— by Paula Treneer —

One of the highlights of the 2016 Orcas Film Festival for this reviewer was “Neruda,” one of two Festival Films celebrating poets and poetry. Loosely based on a period during the life of Chilean poet-politician Pablo Neruda when he was fleeing an arrest warrant issued by the Chilean government, the film is perhaps best described by its director Pablo Larraín in his recent red-carpet interview at the New York Film Festival: “a mix of noir cinema with cat-and-mouse, road move, black comedy” (10 October 2016 interview with the director by Paula Schwartz, reelifewithjane.com).

Pablo Neruda was the pen name of the poet, diplomat and one-term Communist Senator Ricardo Reyes Basoalto, for whom a warrant was issued after Neruda denounced then-President Videla in a 1948 speech on the Senate floor. Neruda went “underground” for a little over a year, was hidden by a succession of friends and ultimately smuggled out of the country over the Andes’ Lipela Pass in 1949. The film is set during this period of Neruda’s life. Gael García Bernal, now more mature than in his breakout film “Y Tu Mama Tambíen” but no less charismatic, plays the dapper detective Peluchonneau in pursuit of Neruda (Luis Gnecco).

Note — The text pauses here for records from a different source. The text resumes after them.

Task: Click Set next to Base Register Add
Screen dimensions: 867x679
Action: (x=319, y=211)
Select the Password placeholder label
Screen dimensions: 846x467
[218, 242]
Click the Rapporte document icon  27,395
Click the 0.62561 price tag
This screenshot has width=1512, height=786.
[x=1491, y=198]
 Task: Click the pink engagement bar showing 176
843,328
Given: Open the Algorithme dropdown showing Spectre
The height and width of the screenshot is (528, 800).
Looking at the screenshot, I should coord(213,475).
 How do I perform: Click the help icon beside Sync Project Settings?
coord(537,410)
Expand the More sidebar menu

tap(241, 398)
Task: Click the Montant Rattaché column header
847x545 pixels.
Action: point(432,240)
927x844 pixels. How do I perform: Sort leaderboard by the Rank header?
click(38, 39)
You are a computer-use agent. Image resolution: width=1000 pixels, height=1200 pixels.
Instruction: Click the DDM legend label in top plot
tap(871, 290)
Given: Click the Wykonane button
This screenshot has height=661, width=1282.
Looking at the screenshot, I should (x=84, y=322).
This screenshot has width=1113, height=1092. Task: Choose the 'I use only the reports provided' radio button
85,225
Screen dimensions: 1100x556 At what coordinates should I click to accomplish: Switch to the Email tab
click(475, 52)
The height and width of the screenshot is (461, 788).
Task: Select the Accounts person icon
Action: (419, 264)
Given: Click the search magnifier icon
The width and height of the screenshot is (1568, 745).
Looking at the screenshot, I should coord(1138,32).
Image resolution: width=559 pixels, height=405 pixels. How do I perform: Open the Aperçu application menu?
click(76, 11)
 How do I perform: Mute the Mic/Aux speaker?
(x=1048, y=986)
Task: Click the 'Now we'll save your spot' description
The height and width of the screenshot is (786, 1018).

The film’s dark political context, set during the early rise of Chilean fascism (Pinochet is a rising military star, whose cameo appearance alludes to his brutality within the desert prison camps) is leavened with Neruda’s playfulness as he leaves copies of his books with handwritten notes on his trail for his pursuers. The singleminded Oscar Peluchonneau pursues Neruda relentlessly, but is thwarted at key turns which provide comic relief, such as Neruda’s visit to a brothel disguised as a priest. An additional undercurrent contrasts the luxury lifestyle afforded Neruda and his aristocratic Argentine wife with the austerity of their communist comrades, especially highlighted in the opening scene featuring a bacchanal hosted by the Nerudas in extravagant costumes reminiscent of late Roman decadence, accompanied by Neruda’s reciting of love poetry in the poetic voice which won Neruda so many fans.

More than a political thriller, the film strays into the magical realism associated with some of Neruda’s real-life biggest fans such as García Márquez. For readers familiar with the oeuvre of Latin American fabulistes such as Argentinian Julío Cortazar, the mystical lyricism of the detective’s demise will seem quite natural. The film’s final Parisian scenes provide a Bacchanialian bookend to its beginning.